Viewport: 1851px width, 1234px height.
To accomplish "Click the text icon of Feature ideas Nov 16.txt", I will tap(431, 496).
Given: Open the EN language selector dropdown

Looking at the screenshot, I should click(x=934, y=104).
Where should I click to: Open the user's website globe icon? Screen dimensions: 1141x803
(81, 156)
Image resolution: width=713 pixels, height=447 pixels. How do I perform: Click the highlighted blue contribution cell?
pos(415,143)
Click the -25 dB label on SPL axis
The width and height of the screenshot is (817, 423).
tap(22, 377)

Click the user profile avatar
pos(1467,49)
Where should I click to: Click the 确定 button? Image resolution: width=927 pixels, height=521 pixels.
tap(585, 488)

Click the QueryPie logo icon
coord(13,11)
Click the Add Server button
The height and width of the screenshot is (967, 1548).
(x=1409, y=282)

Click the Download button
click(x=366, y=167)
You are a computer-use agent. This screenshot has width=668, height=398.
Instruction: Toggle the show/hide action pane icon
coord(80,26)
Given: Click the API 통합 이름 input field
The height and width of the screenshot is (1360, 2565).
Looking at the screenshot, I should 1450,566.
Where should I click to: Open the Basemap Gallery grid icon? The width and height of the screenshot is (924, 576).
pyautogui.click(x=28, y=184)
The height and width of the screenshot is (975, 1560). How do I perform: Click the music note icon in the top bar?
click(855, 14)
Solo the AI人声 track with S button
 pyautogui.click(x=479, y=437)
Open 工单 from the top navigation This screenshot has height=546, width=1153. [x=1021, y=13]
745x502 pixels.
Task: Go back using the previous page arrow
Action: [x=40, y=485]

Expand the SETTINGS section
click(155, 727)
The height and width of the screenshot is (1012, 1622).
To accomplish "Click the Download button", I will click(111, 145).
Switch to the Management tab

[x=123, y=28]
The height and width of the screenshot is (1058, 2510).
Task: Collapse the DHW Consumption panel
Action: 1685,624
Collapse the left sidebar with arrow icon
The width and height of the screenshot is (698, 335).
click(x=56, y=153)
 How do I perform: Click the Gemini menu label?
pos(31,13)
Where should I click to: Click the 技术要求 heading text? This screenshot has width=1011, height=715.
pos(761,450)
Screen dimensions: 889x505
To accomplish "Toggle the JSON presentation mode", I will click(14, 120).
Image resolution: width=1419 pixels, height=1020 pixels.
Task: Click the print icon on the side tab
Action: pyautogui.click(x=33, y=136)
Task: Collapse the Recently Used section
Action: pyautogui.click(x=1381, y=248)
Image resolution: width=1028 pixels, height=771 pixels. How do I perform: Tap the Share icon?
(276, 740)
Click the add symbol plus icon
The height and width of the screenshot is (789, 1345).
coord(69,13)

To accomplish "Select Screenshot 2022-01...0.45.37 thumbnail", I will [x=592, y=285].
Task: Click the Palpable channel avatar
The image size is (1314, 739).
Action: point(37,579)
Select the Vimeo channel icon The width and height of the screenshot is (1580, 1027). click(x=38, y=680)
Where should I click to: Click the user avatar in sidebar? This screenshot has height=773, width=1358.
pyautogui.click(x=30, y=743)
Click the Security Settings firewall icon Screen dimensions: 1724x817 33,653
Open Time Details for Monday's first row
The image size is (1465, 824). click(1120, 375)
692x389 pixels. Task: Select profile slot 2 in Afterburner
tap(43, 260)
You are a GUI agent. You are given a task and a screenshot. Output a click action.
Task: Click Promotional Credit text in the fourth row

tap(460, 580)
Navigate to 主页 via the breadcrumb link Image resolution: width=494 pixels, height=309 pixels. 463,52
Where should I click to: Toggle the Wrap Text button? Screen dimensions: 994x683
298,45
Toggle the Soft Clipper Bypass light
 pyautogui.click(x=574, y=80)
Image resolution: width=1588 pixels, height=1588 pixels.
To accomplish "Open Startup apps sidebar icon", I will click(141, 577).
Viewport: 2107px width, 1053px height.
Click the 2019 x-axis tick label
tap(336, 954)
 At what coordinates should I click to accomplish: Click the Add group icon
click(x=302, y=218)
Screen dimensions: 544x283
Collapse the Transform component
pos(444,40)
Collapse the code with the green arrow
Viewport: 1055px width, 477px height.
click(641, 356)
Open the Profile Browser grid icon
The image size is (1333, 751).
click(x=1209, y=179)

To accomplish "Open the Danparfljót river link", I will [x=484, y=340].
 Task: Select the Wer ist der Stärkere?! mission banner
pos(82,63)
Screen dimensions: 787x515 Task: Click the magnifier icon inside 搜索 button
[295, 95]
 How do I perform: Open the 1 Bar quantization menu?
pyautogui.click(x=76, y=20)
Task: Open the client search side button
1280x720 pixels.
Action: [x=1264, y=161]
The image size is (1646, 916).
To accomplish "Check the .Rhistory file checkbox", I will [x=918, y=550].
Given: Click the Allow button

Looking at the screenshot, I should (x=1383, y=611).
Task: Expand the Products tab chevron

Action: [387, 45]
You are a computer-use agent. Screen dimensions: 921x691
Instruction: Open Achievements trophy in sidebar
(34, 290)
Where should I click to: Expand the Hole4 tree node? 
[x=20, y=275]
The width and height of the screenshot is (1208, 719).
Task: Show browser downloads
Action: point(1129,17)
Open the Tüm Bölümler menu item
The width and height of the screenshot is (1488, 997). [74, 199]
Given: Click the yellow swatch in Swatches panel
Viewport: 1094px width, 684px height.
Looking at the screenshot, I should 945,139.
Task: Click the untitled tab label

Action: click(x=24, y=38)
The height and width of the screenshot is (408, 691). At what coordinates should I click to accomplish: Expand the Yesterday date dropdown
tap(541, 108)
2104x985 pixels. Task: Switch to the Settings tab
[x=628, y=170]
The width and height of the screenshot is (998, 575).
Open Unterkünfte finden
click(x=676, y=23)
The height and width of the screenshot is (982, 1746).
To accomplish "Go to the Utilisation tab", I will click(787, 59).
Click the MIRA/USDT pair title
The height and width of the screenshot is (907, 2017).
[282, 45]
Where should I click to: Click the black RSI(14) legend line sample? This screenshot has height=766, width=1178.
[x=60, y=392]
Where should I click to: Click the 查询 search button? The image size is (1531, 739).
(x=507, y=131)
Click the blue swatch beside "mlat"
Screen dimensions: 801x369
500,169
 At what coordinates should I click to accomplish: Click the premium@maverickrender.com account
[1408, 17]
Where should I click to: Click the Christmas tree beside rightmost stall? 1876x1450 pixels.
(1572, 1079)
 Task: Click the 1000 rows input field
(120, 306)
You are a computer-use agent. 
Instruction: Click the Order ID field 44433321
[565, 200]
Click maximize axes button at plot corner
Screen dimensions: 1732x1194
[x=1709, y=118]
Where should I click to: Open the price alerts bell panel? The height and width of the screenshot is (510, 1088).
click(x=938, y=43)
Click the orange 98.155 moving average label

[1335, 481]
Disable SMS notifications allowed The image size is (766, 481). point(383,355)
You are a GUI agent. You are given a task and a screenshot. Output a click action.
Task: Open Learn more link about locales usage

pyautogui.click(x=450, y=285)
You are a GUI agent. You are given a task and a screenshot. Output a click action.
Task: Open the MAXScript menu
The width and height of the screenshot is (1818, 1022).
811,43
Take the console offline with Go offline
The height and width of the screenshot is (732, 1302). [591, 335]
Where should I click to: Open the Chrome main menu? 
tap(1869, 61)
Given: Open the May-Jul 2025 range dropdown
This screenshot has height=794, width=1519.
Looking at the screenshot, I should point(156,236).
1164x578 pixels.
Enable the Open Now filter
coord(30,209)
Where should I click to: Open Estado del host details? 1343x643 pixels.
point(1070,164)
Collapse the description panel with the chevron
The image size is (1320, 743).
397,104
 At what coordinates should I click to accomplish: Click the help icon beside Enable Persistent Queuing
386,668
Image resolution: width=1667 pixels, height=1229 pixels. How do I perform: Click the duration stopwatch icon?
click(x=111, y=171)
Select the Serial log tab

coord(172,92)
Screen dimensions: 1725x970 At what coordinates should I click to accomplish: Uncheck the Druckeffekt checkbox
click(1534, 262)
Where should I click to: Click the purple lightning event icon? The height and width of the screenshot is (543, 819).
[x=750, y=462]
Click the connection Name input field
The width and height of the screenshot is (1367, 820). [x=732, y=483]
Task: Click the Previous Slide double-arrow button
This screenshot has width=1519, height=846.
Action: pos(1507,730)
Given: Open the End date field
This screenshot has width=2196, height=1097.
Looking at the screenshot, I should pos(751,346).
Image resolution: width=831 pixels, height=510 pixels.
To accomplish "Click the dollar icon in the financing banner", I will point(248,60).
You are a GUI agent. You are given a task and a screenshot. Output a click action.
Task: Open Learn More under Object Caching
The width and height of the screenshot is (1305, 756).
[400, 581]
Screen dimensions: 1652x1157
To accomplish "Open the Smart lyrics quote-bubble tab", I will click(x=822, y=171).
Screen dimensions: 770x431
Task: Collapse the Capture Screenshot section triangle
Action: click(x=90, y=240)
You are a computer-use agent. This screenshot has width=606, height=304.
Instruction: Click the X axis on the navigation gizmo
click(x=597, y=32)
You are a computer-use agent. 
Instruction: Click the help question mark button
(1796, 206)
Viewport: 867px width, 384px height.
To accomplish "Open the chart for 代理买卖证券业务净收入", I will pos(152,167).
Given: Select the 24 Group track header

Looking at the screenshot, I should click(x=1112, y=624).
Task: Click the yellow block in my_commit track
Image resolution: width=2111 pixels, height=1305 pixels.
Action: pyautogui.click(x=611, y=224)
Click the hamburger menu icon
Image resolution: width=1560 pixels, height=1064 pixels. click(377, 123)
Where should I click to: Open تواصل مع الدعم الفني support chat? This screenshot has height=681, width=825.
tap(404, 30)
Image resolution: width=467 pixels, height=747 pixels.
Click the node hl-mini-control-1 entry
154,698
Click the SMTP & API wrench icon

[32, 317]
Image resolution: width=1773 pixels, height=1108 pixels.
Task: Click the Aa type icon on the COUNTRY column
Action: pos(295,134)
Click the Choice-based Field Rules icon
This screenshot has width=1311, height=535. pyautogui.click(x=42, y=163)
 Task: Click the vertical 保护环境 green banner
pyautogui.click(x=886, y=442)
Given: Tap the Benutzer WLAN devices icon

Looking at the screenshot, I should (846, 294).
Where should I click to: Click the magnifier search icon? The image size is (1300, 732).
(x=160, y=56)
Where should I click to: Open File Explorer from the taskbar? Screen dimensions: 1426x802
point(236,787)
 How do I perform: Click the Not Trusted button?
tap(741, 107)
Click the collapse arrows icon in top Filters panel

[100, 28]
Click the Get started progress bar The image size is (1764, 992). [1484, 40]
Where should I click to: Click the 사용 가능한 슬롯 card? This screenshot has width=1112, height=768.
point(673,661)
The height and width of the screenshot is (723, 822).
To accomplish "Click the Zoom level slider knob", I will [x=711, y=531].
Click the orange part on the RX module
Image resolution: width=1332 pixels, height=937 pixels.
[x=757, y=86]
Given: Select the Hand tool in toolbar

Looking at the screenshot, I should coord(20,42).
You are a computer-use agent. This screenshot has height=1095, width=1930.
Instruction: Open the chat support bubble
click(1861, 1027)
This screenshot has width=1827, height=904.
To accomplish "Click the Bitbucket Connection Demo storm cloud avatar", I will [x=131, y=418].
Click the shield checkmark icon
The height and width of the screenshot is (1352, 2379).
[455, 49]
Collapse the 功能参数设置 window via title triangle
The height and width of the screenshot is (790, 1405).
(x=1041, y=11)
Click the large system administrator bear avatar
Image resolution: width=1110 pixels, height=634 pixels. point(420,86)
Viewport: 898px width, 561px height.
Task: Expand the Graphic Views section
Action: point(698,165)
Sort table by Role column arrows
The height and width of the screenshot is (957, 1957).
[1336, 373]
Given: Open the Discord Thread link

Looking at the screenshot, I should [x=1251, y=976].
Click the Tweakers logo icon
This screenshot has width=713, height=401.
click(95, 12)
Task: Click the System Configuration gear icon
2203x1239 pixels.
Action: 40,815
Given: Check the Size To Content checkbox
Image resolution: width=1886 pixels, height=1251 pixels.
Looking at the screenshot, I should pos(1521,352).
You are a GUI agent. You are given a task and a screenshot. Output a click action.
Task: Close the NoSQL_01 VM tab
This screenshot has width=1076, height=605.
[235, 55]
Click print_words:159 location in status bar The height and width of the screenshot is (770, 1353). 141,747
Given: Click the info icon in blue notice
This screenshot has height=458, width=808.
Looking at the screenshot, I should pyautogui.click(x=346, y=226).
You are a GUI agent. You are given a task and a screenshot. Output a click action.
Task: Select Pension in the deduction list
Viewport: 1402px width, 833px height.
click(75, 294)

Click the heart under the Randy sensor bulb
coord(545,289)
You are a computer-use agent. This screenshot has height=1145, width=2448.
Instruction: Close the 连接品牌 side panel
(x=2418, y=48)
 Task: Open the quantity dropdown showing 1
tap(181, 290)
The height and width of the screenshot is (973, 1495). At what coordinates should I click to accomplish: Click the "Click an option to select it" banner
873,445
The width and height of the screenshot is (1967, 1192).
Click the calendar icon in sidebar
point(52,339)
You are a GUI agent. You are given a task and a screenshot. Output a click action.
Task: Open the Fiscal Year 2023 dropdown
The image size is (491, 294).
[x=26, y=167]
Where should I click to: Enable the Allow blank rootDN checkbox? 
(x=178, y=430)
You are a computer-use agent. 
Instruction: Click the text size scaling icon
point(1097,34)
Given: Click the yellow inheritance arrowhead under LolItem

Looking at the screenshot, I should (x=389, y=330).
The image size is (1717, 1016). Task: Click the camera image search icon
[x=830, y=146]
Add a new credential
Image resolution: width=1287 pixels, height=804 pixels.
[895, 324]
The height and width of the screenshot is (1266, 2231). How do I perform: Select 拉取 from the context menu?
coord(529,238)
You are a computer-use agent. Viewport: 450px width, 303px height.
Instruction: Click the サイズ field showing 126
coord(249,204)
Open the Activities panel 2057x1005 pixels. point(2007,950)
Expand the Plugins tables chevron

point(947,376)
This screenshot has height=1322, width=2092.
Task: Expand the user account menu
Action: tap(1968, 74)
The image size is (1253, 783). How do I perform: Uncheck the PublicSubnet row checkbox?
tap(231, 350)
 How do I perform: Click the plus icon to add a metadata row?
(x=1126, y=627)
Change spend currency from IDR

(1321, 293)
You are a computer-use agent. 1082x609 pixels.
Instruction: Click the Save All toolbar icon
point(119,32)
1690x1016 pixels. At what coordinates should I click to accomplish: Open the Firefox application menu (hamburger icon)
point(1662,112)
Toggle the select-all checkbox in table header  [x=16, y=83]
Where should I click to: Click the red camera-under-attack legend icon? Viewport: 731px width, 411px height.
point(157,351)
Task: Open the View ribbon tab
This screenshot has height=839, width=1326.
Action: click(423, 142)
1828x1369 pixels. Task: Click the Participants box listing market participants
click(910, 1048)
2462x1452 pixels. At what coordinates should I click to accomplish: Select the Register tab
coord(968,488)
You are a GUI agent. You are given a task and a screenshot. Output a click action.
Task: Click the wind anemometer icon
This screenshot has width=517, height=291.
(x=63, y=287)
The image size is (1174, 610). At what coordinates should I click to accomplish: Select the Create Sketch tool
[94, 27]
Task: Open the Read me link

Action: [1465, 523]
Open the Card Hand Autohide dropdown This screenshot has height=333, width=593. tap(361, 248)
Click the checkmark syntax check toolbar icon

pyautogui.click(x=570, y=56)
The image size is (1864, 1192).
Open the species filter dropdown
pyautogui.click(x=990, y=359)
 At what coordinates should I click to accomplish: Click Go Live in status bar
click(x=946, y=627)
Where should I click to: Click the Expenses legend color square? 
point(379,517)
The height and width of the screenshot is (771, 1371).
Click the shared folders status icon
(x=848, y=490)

+--

● **How to complete this task**
When the string "computer" appears in a line of the records above, that line is to be copied.

● **Exercise answer**
You are a computer-use agent. This screenshot has width=668, height=398.
You are a computer-use agent. Screen dimensions: 921x691
You are a computer-use agent. 
You are a computer-use agent. This screenshot has width=606, height=304.
You are a computer-use agent. 
You are a computer-use agent. This screenshot has height=1095, width=1930.
You are a computer-use agent. This screenshot has height=1145, width=2448.
You are a computer-use agent. 
You are a computer-use agent. Viewport: 450px width, 303px height.
You are a computer-use agent. 1082x609 pixels.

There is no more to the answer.